Lacca

Gummi Lacca.
Gummi Lacca.

[595] Lacca.

Lacca.

frantzösisch, Lacque, oder Gommelacque.

teutsch, Lacc, Laccgummi.

Ist ein hartziges Gummi, hart, braunroth, hell und durchsichtig, wird zu uns aus Bengalen, Malabar und Pegu, so alle mit einander Provintzen in Ostindien sind, gebracht, und hanget an kleinen und langen, des Fingers dicken Stöcklein. Man will sagen, es würde von grossen geflügelten Ameisen bereitet, oder von Fliegen, die den gemeinen Fliegen ähnlich wären, die saugeten den besten Saft aus allerhand Bäumen, und legten ihn um die Zweige der Bäume, um die Stöcklein und Stücklein Rohr, welche die Einwohner der Orten hinstecken, damit sie dieses Gummi überkommen möchten. Wann nun[595] dieses Geschmeisse eine gute Menge dieser Materie, als wie die Bienen Wachs und Honig, zusammen getragen hätten, so begrüben sie sich darinne: alsdann beschütteten die Leute das Werck mit Wasser, damit es ein wenig sauber würde; liessen es hernachmahls von der Sonne bescheinen, die trocknete es, und gäbe ihm seine völlige Härte. Sodann zögen sie die Stöcklein wieder aus, schnitten denjenigen Theil, daran die Lacca sässe, herunter, und hüben es auf: und das heist nun Lacca in baculis, Laeque en bâton, Laccgummi auf Stäben.

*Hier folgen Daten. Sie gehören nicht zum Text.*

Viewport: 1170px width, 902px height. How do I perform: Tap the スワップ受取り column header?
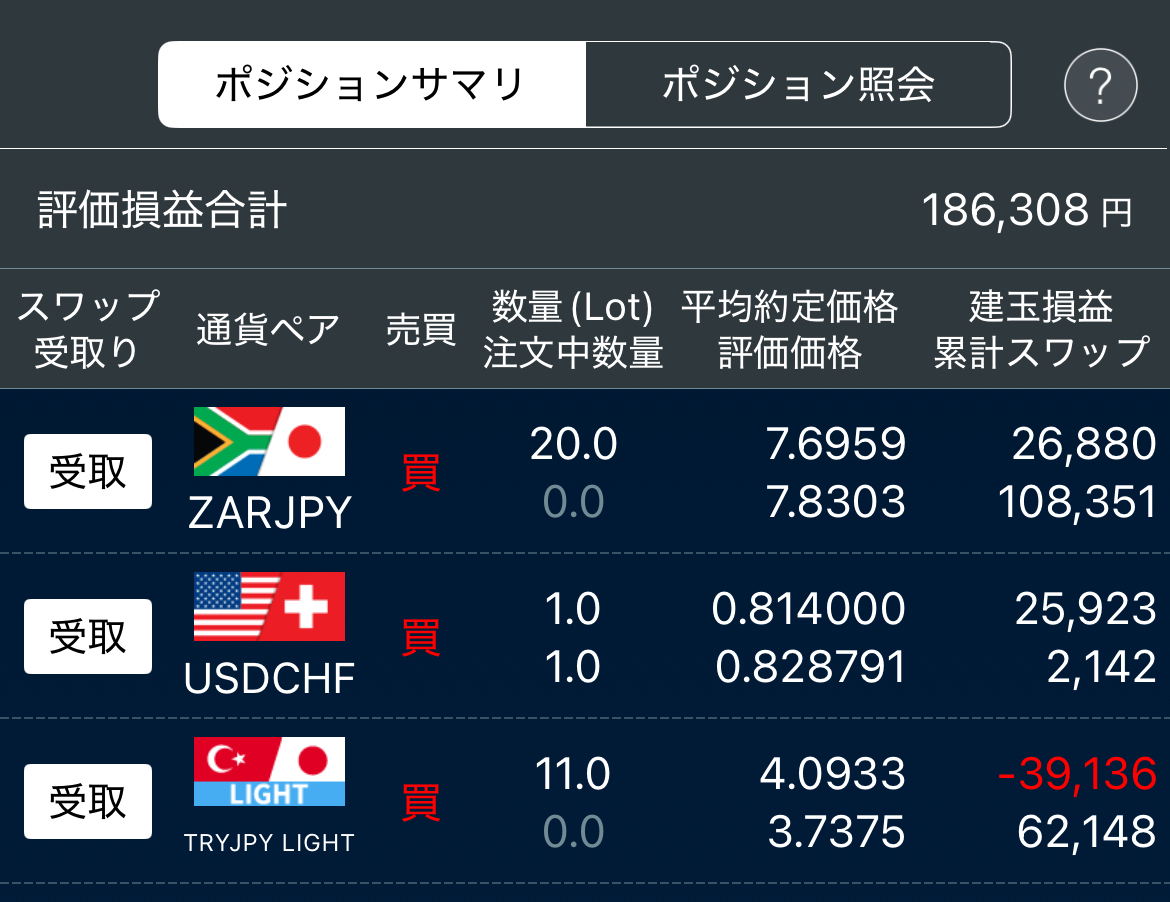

Diejenige Lacca soll man erwehlen, welche recht hoch von Farbe, rein, hell und etwas durchsichtig ist, über dem Feuer zerschmeltzet, und einen lieblichen Geruch giebt, wann sie angezündet wird: die auch den Speichel roth anfärbet, wann man sie kauet: wie ingleichen dem Wasser, worinne man sie nebst ein und andern sauern kochen läst, eine gar schöne rothe Farbe mittheilet.

Mit eben dieser rothen Farbe sollen, wie gesagt wird, die Indianer ihre indianischen Tücher färben; dann sie im Wasser nicht ausgeht: die Leute in Levante sollen desgleichen den rothen Saffian mit derselben färben.

Die Lacca schmeltzet nicht im Baumöl, zergehet auch nicht in demselben, ob man sie schon zusammen, übern Feuer heiß läst werden, es nimmt das Oel die Farbe auch nicht an, und das Lacc bleibt auf dem Boden liegen, als ein gummoses, hartes, brüchiges und grümplichtes, braunrothes Wesen: zum Zeichen, daß es gar kein also reines Hartz nicht sey, wie dannoch ihrer viele sich einbilden wollen. Dann, wann es etwas dergleichen wäre, würde es gar bald in diesem Oel zergehen, als wie etwan mit andern Hartzen zu geschehen pflegt.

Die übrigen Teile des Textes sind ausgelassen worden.